Reading text:
BEGIN
Clinical Trials Directory

Trials / Completed

CompletedNCT01552733

Robotic Therapy Early After Stroke Events

Status
Completed
Phase
N/A
Study type
Interventional
Enrollment
80 (actual)
Sponsor
NHS Greater Glasgow and Clyde · Academic / Other
Sex
All
Age
18 Years
Healthy volunteers
Not accepted

Summary

Weakness and impairment of the upper limb is a common contributing factor to post stroke disability. Specially designed robotic systems have been developed to try to improve this. The investigators already know that their use helps improve limb function after stroke when it has been present for many months. The investigators do not know whether they can help early after stroke and enhance recovery of limb function, and perhaps prevent weakness becoming chronic. The investigators plan a randomised controlled blinded study to explore the benefits of robot assisted therapy early after stroke in 80 stroke survivors. Participants will be randomised by 7 days after stroke to standard care or to robotic therapy (40 participants per study group). Standard of care will be rehabilitation therapy according to local guidelines delivered by NHS multidisciplinary team. Robotic therapy sessions lasts approximately one hour and consists of a series of tasks in first the unimpaired then impaired limb. The robotic-assisted therapy will consist of a series of taks including circle-drawing, reaching targets and holding/moving against moderate resistance. Twelve sessions of therapy within the first 4 weeks after randomisation will be delivered. This study will take 3 years to complete.
END
Actions to take:
1. Decide whether each statement below agrees with the stroke therapy text. Answer yes or no for each, and quote the words of the text that settle it.
(a) The study involves 80 stroke survivors.
(b) Robotic therapy sessions start with the impaired limb.
(c) Participants receive twelve therapy sessions within the first 4 weeks after randomisation.
2. Carry on the stroke therapy text from its final sentence.

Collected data
BEGIN
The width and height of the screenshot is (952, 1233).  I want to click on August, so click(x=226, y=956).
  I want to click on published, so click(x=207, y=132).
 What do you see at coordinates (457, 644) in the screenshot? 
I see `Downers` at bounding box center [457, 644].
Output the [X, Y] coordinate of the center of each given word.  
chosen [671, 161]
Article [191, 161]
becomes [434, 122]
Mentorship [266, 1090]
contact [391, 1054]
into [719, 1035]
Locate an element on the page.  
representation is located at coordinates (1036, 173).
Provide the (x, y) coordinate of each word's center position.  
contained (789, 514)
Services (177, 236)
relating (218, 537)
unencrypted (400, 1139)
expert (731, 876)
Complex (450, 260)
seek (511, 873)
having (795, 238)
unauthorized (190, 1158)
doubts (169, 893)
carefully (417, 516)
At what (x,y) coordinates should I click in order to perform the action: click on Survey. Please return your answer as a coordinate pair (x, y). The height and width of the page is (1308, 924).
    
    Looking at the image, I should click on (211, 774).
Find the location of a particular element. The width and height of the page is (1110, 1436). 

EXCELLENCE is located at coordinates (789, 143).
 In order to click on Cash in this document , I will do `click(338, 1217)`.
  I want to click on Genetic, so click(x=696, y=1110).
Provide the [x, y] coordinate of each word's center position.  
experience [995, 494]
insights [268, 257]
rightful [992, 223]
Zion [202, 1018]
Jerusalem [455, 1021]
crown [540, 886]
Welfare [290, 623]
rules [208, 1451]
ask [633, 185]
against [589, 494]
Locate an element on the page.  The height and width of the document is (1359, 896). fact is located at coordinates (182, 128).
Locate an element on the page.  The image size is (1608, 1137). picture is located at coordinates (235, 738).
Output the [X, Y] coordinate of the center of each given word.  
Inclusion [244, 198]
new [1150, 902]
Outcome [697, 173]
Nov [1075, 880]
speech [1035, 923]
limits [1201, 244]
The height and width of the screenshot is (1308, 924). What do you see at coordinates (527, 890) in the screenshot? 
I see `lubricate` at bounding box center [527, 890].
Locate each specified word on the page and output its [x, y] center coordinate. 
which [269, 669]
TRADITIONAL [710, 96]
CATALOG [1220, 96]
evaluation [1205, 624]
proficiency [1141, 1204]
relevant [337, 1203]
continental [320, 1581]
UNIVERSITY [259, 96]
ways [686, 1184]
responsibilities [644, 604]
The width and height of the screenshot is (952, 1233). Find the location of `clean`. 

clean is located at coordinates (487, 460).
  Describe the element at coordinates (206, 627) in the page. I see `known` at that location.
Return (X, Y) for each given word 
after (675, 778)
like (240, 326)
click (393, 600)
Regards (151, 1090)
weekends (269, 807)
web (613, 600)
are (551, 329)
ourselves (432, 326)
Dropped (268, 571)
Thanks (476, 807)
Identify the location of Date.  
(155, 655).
END
Answers per task:
1.
(a) Yes: "to explore the benefits of robot assisted therapy early after stroke in 80 stroke survivors"
(b) No: "consists of a series of tasks in first the unimpaired then impaired limb"
(c) Yes: "Twelve sessions of therapy within the first 4 weeks after randomisation will be delivered."

2.
Conditions

Interventions

TypeNameDescription
DEVICE'Inmotion Arm Robot'To improve limb function in those with limb impairment
OTHERStandard of careRehabilitation Therapy

Timeline

Start date
2012-03-01
Primary completion
2016-03-16
Completion
2016-03-16
First posted
2012-03-13
Last updated
2017-01-27

Locations

1 site across 1 country: United Kingdom

Source: ClinicalTrials.gov record NCT01552733. Inclusion in this directory is not an endorsement.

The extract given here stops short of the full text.